=== Input records ===

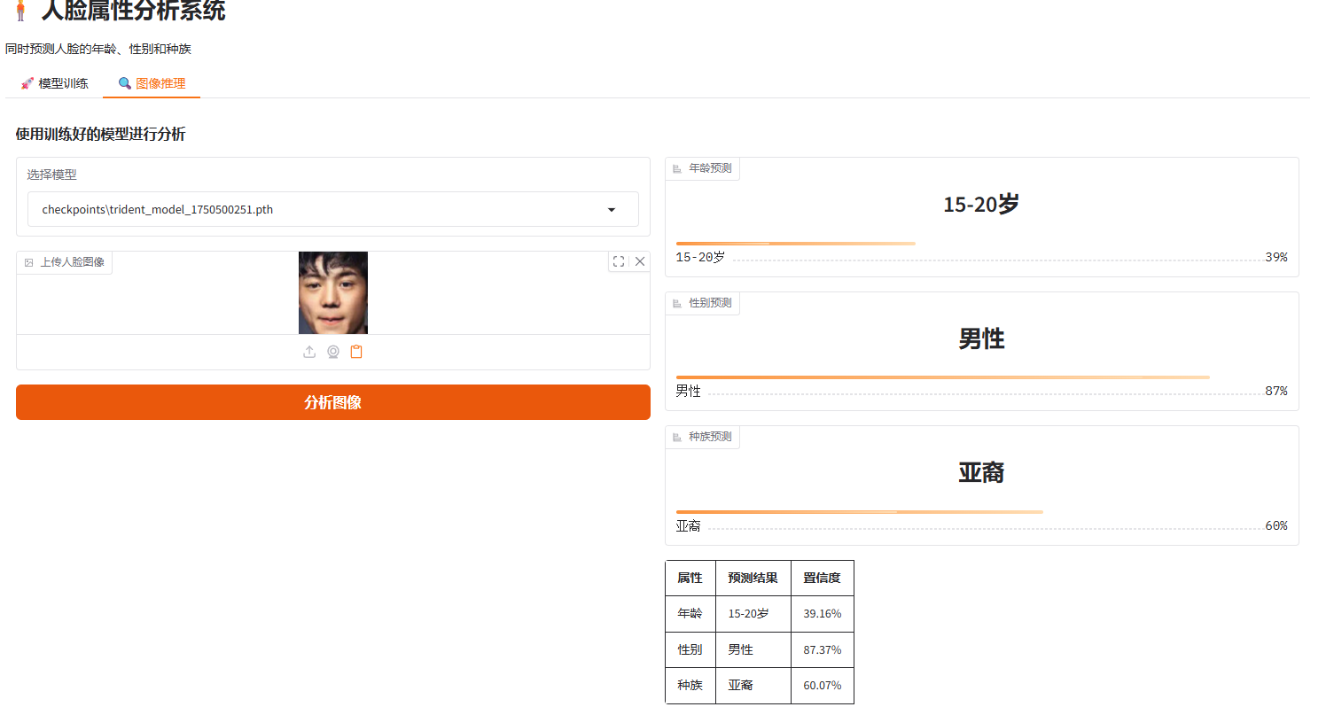Remove the uploaded face image with X
This screenshot has height=707, width=1334.
coord(640,260)
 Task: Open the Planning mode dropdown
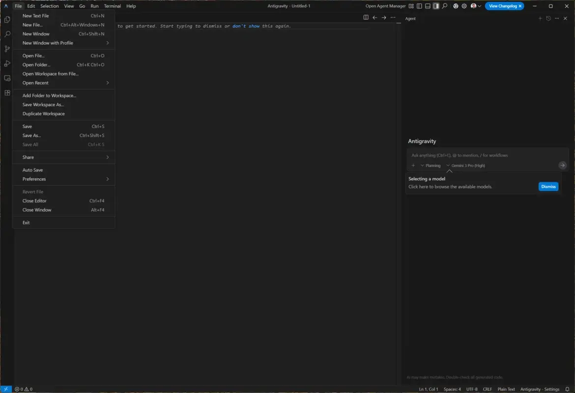(431, 165)
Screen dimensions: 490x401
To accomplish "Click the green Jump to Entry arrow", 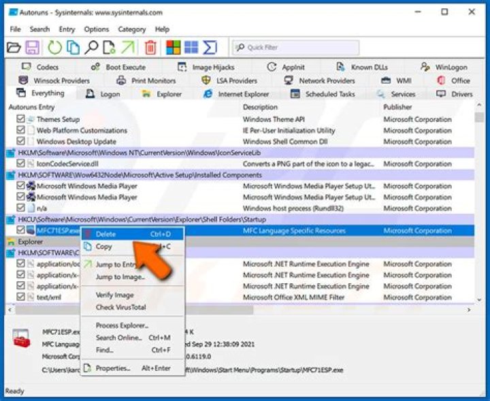I will coord(128,47).
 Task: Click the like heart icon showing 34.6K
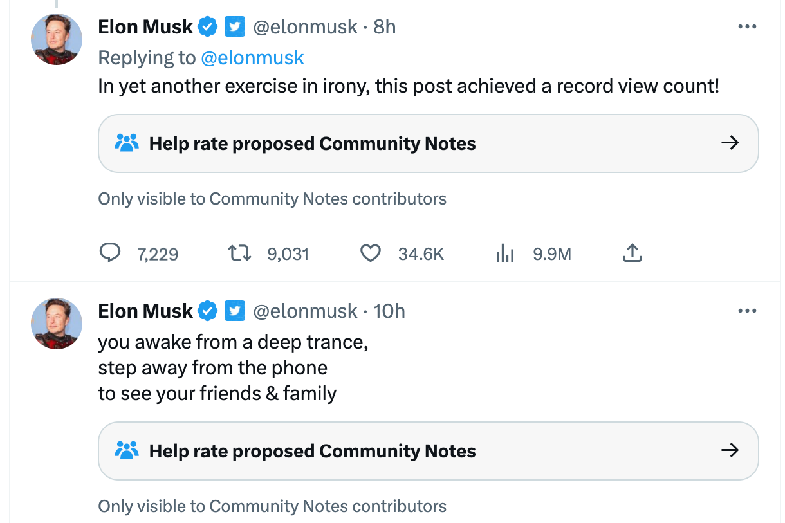click(x=371, y=253)
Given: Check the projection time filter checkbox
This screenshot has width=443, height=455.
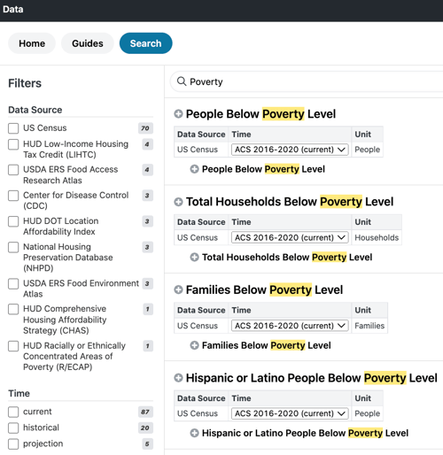Looking at the screenshot, I should point(13,443).
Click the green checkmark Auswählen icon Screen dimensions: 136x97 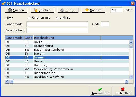[x=100, y=89]
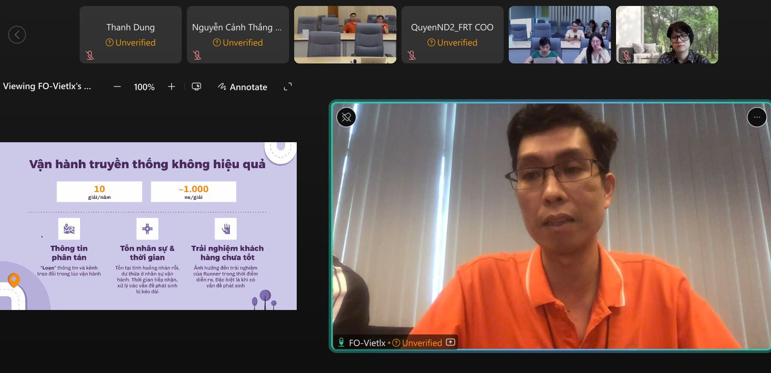Click the Viewing FO-Vietlx's label
The image size is (771, 373).
(x=47, y=86)
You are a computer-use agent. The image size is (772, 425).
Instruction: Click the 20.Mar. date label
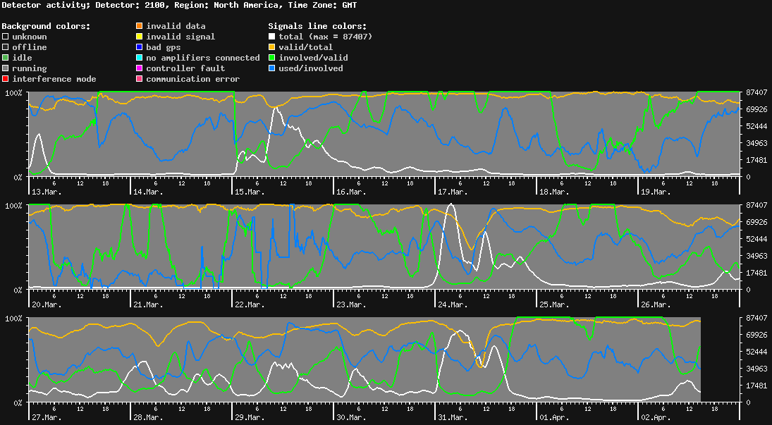click(47, 304)
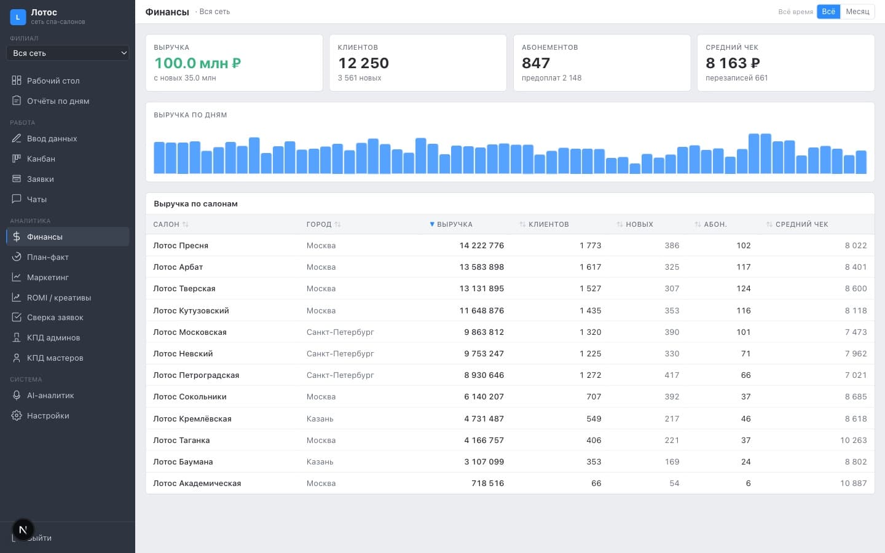
Task: Switch period toggle to Всё
Action: pos(828,12)
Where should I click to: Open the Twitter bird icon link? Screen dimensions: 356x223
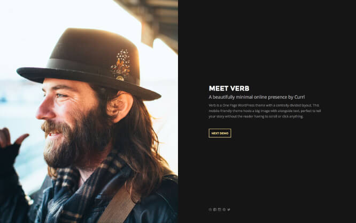[229, 210]
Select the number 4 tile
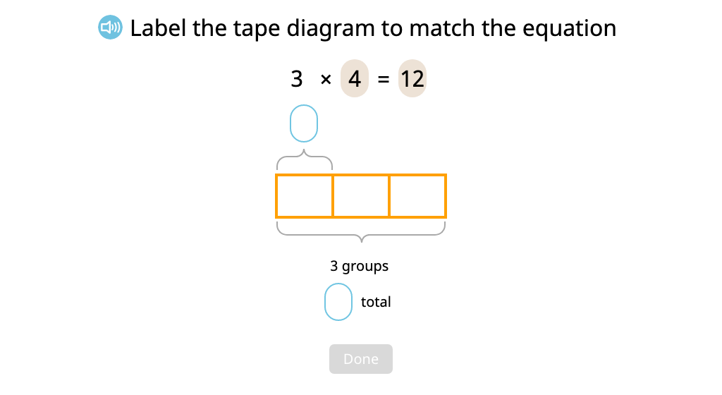Image resolution: width=722 pixels, height=395 pixels. click(355, 78)

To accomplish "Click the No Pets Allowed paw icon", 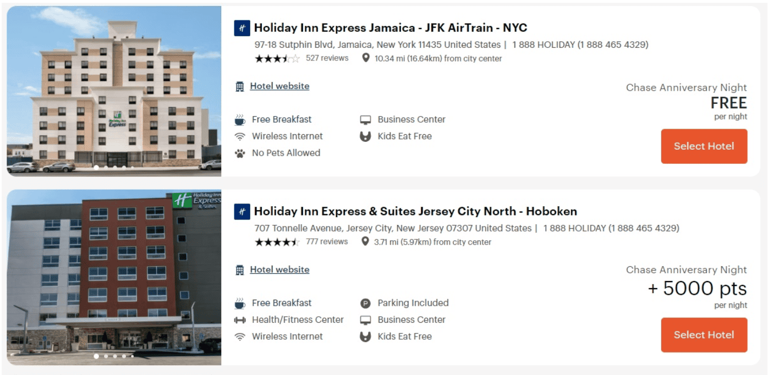I will pos(240,152).
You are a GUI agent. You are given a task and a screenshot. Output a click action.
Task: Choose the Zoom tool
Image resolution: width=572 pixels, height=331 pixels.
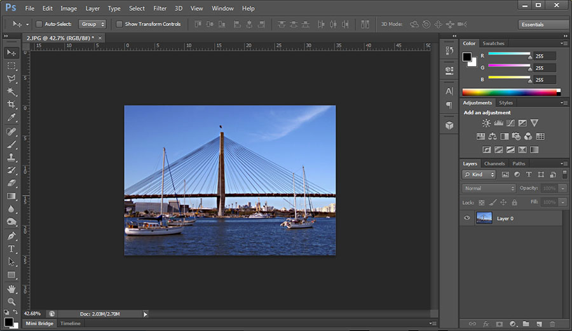click(11, 301)
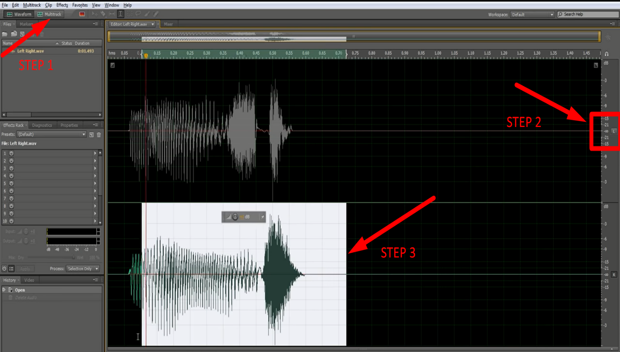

===

Pull out every line in the data above that has the word "agent".

You are a computer-use agent. The image size is (772, 425).
You are a GUI agent. You are given a task and a screenshot. Output a click action.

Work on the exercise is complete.